### Task to carry out
The answer must be a single number: the count of lines in the data below that hold the word "computer".

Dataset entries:
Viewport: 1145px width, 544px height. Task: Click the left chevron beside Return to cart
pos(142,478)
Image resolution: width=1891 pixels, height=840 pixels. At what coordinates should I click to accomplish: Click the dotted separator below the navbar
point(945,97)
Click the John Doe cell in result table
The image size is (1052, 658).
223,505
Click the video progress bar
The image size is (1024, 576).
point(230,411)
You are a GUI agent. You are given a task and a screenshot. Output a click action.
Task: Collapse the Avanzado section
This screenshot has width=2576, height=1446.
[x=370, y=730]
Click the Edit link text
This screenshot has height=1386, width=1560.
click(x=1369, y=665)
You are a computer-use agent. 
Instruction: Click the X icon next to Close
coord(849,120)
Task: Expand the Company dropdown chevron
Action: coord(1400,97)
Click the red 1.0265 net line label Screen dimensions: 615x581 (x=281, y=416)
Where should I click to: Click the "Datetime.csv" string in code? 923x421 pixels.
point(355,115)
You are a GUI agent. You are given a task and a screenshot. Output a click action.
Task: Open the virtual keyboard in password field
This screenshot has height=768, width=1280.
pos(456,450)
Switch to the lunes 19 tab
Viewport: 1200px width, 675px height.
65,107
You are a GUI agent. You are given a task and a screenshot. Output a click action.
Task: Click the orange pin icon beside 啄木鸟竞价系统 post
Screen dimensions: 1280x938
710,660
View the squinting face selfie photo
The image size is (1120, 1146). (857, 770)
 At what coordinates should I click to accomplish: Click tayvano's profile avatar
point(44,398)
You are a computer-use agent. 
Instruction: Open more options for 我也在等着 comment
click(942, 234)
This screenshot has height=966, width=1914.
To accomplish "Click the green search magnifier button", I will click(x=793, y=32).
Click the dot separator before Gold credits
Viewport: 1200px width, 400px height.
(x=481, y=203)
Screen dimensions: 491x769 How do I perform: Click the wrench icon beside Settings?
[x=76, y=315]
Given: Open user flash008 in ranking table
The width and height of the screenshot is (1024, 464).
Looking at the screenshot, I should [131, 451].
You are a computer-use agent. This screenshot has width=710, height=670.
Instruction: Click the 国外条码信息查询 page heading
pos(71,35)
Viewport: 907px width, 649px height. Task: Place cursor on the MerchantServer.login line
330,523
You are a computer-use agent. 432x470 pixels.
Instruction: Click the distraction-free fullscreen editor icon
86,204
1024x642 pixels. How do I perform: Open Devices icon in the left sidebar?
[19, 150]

### Task response
4